_EXERCISE DIRECTIONS_: Return the listing below unchanged, but without pictures.

_TASK DATA_:
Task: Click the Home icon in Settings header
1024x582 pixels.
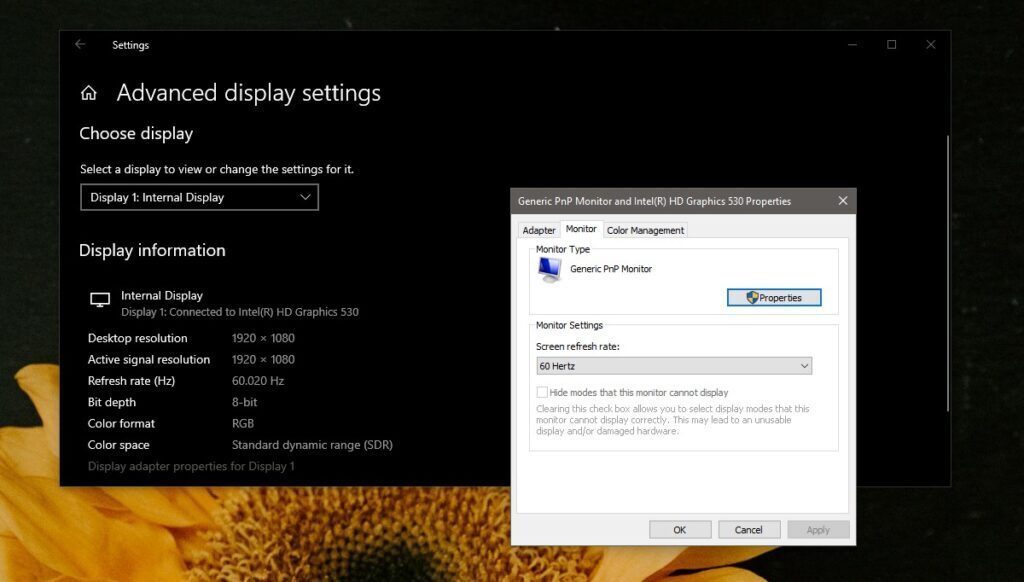Action: (89, 91)
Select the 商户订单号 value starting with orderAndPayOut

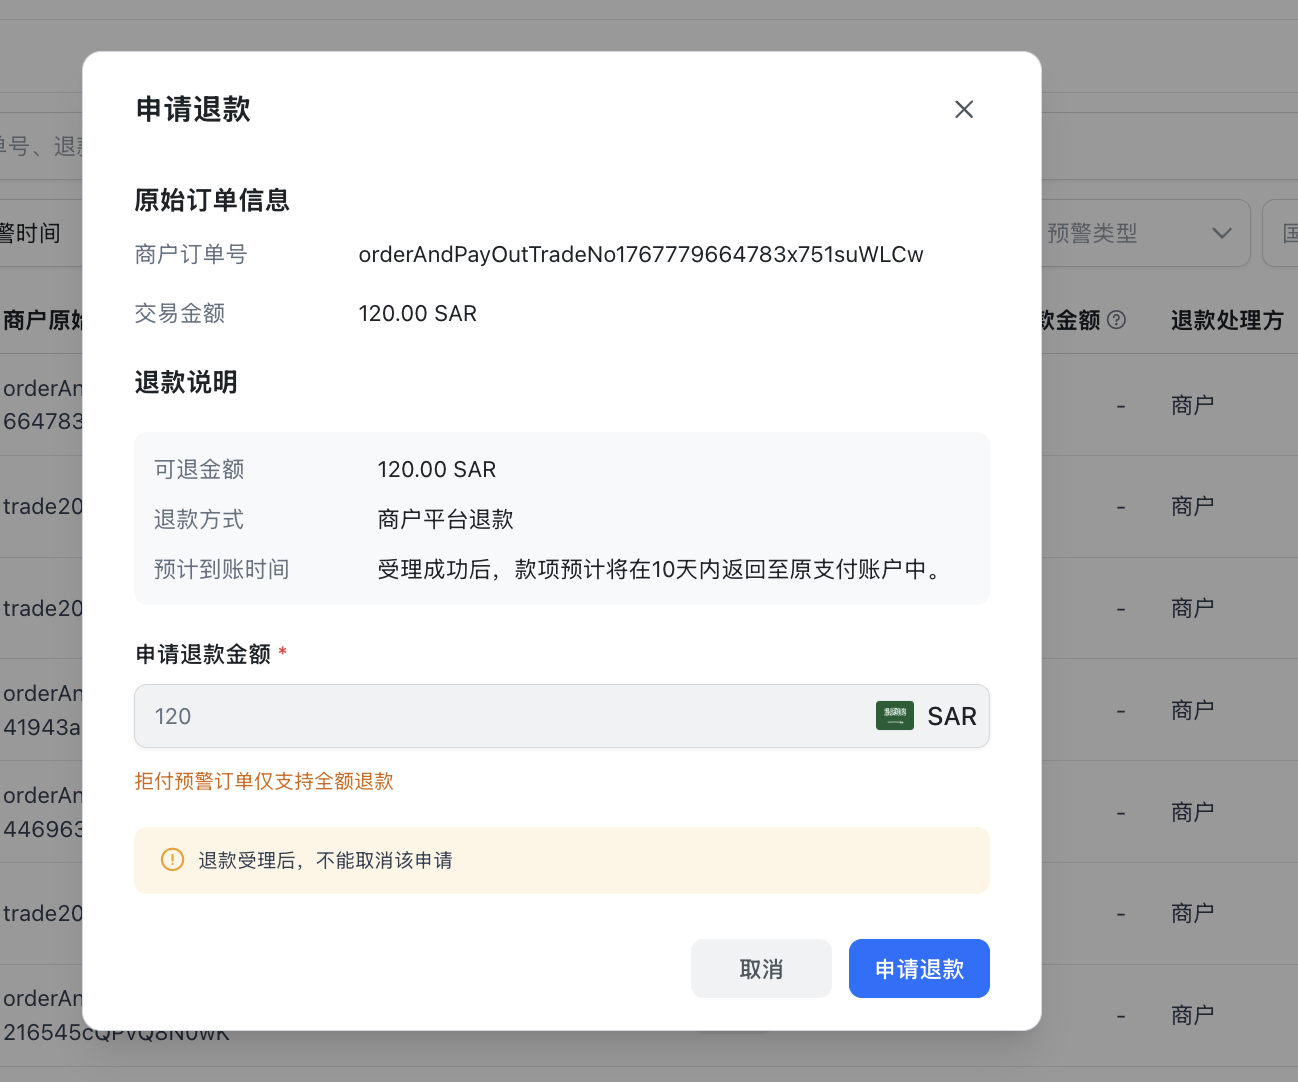pyautogui.click(x=640, y=255)
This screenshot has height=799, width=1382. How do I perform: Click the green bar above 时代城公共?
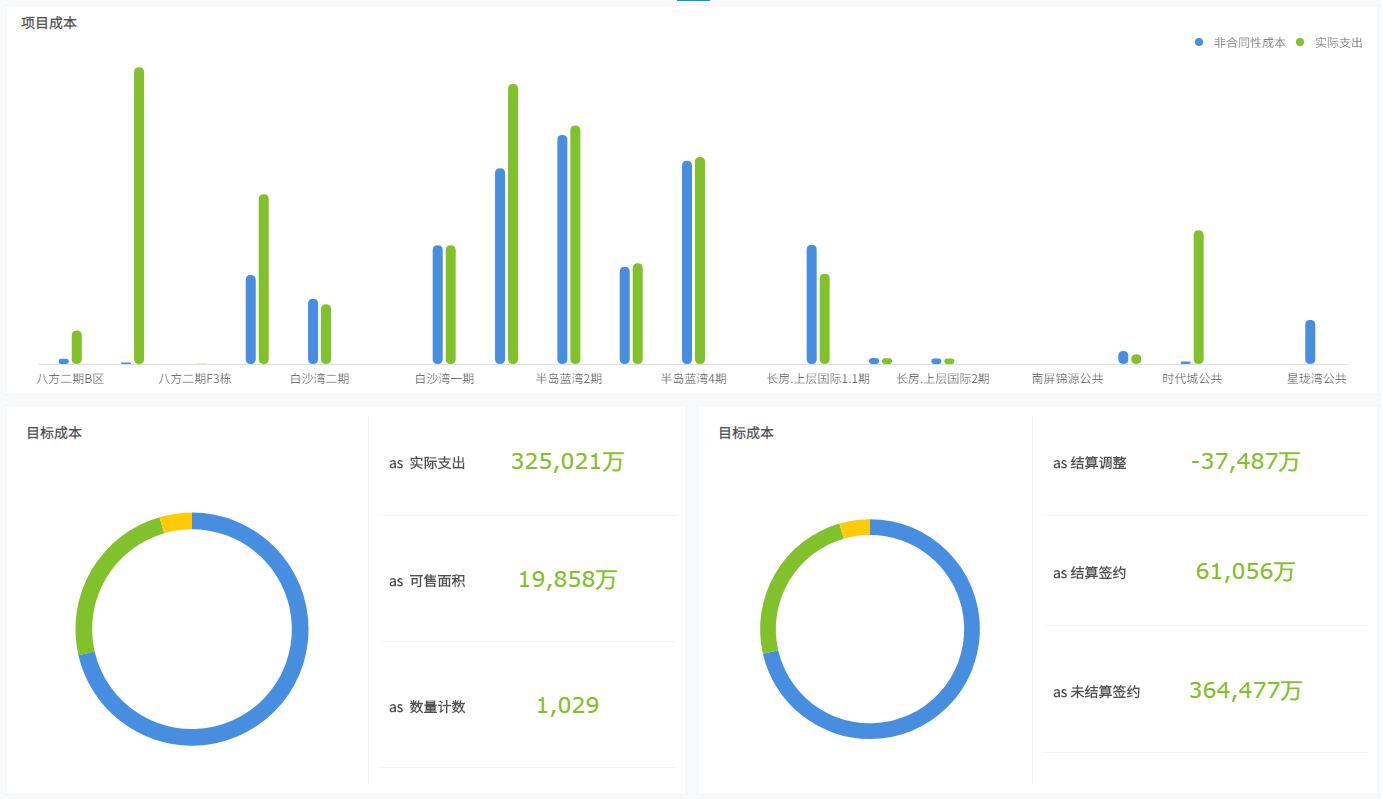[x=1198, y=297]
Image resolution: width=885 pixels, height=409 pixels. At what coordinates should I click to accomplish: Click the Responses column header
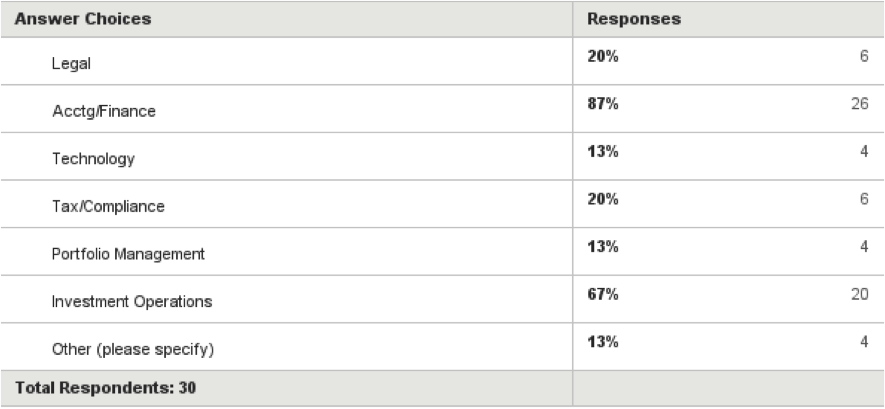coord(633,19)
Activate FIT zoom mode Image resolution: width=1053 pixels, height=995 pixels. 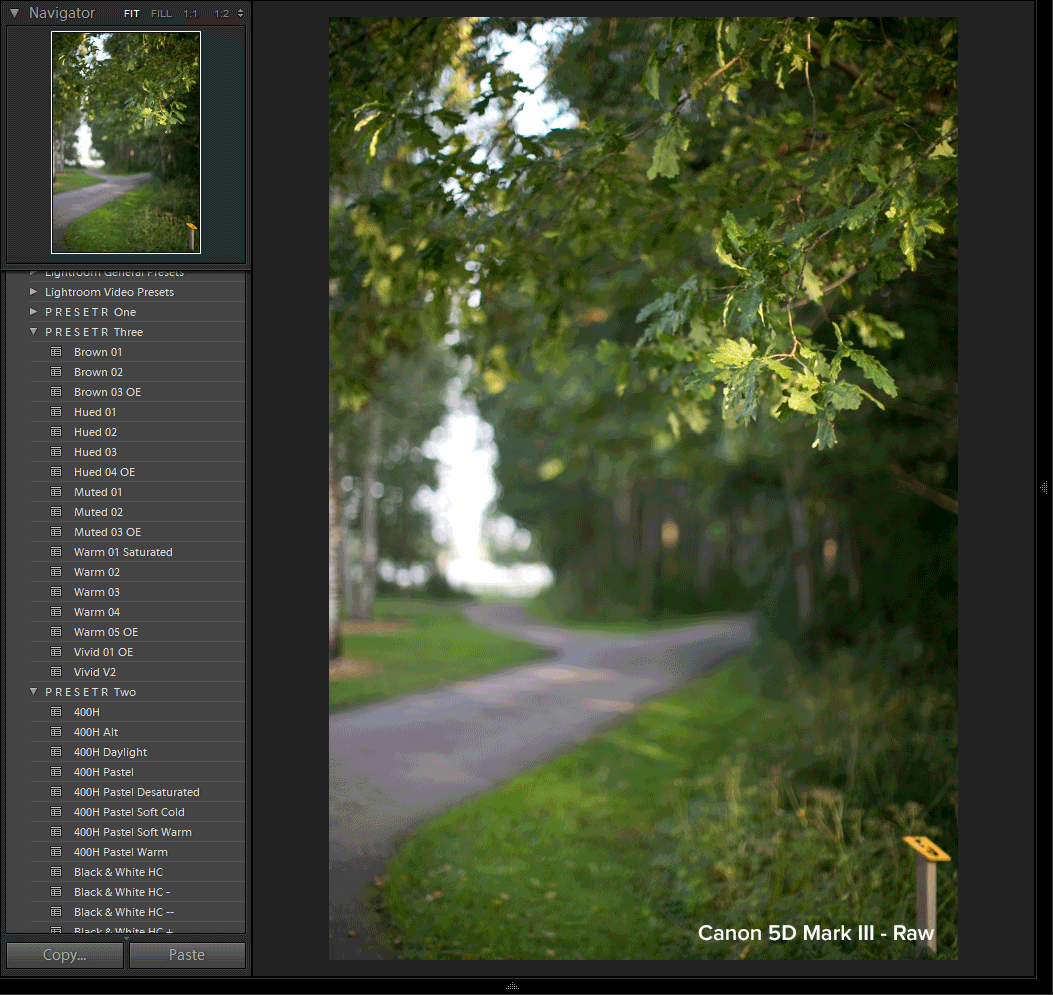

_RESULT OF THIS EXERCISE_:
Task: Click the Home icon in Settings header
1024x582 pixels.
Action: (89, 91)
Select the 商户订单号 value starting with orderAndPayOut

pyautogui.click(x=640, y=255)
This screenshot has height=799, width=1382. How do I perform: Click the green bar above 时代城公共?
[x=1198, y=297]
Image resolution: width=885 pixels, height=409 pixels. At what coordinates should I click to accomplish: Click the Responses column header
coord(633,19)
Activate FIT zoom mode Image resolution: width=1053 pixels, height=995 pixels. 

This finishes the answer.